2007年6月1日(金)「しんぶん赤旗」

主張

社保庁法案強行採決

吹き飛んだ「百年安心」


 自民党と公明党は、社会保険庁の解体・民営化法案と「年金時効特例法案」を衆院本会議で強行採決に持ち込みました。許しがたい暴挙であり、国民とともに強く抗議します。

「宙に浮いた」五千万件

 保険料の払い込み記録があるのに受給者が不明の「宙に浮いた」年金が五千万件。保険料を納めたのに未納扱いで年金を減額され、受給資格を奪われるなど年金が「消える」言語道断の事態が起きています。

 ずさんな記録管理は、国民の汗の結晶の保険料を預かり、老後の暮らしを支える年金を守るという重責を忘れた怠慢です。「記録が間違っている」と申し立てた「被害者」に証拠を出せと迫り、過去七カ月間に申し立てた約二万人の99%を却下した応対は悪質な居直りです。

 すでに十年前、基礎年金番号を導入したとき、政府は番号に一致させられない膨大な保険料の納付記録が存在することを知っていました。それにもかかわらず、抜本的な対策をとってこなかった国と厚生労働省のいいかげんな対応が今日の事態を招いたことは明らかです。
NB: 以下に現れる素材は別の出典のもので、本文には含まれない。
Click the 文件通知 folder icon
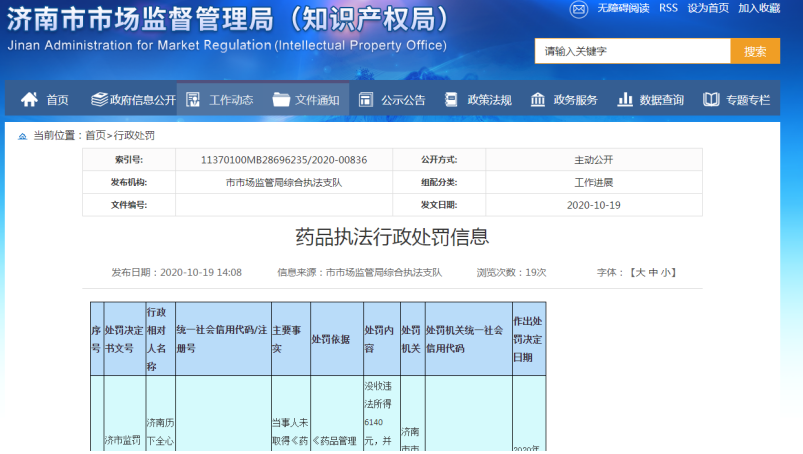This screenshot has width=803, height=454. [x=280, y=100]
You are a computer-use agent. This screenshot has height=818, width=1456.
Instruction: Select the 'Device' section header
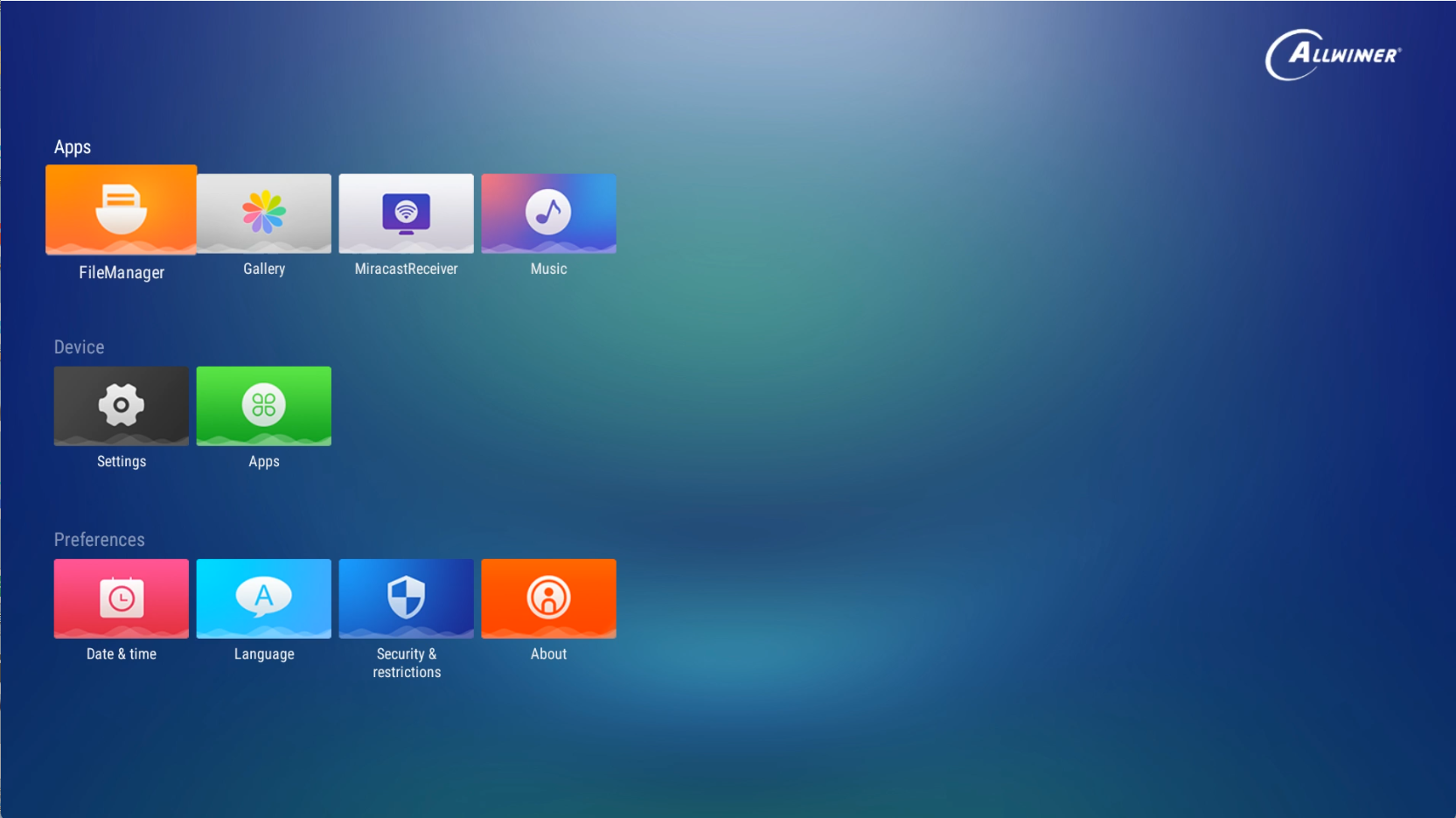point(79,347)
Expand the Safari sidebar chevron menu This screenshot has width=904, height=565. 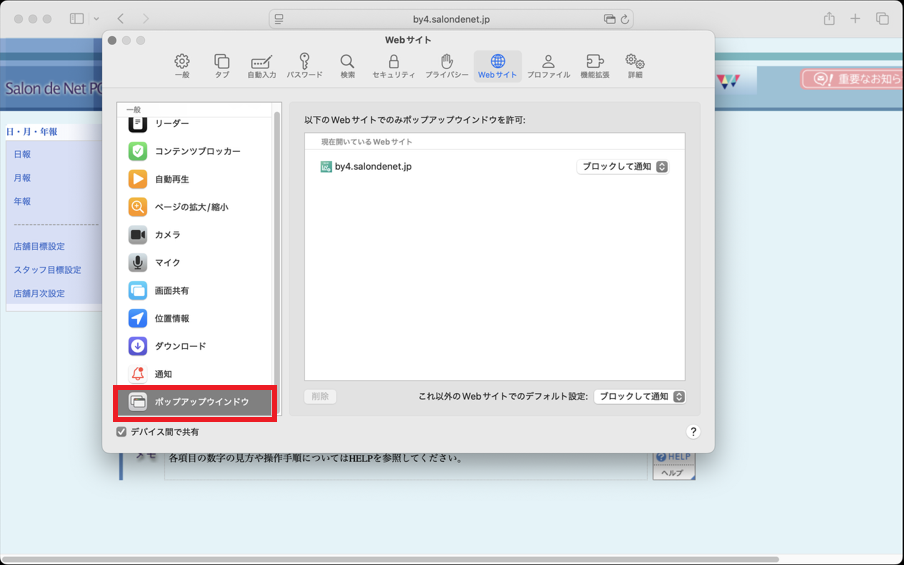pos(96,19)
 与党は支給漏れ年金の「時効」をなくす「特例法案」をあわてて提出、たった一日の委員会審議で強行採決しました。

 もともと、国の怠慢で「消えた」年金を「時効」だからと門前払いしてきたこと自体が異常です。

 公明党は特例法案を「救済」法案と呼んでいます。基礎年金番号の導入後の厚生大臣のうち公明党の坂口力・副代表は在任四年で、最も長く年金行政トップの座にありました。「消えた」年金の責任者らが当たり前の措置を恩着せがましく「救済」と言うのはあまりに厚顔です。

 安倍首相は「宙に浮いた」五千万件を「一年以内にすべての記録と突合(照合)する」と明言しました。

 実行すれば調査件数は一日あたり十三万七千件に上ります。首相の発言直後の委員会で柳沢厚労相は、照合は膨大な作業なので、いつまでかかるか答えられないと答弁し、申し立てを却下した二万人の再調査の確約すらできませんでした。しかし、翌日には「一年でやらなければならない」と答弁し直すあわてぶりです。

 安倍首相は国民の受給権をどう保障するか追及され、「申し立てた人にはすべて支払えというのか」と繰り返しています。二十五日の衆院厚生労働委員会では「私のどこがいけないのか」と“逆切れ”して、大声を張り上げました。首相の態度は、消費者に被害を与えた不祥事の追及を受けて開き直る、無責任な大手企業の経営者と変わりません。

 宙に浮き、消えた年金は国が責任を持って解決すべきです。政府・与党が示した「救済」策の枠組みは、保険料納付の証明を最終的には被害者の国民に押し付けるもので、断じて認められません。

 社保庁解体・民営化は責任を果たすべき国の機構をなくし、国が責任を持って解決することを不可能にします。この点では社保庁を国税庁と統合する民主党案も同じです。

参院選で痛烈な審判を

 公的年金の管理・運営と「宙に浮いた」五千万件の解決に対する国の責任逃れ、党利党略の強行採決は、年金に対する国民の不信と不安をいっそうかき立てざるを得ません。

 今月から年金財源を口実にした住民税増税がくらしを直撃します。「百年安心」どころか、きょう・あすを不安に陥れるやり方を許さない痛烈な審判を、来月の参院選で突きつけようではありませんか。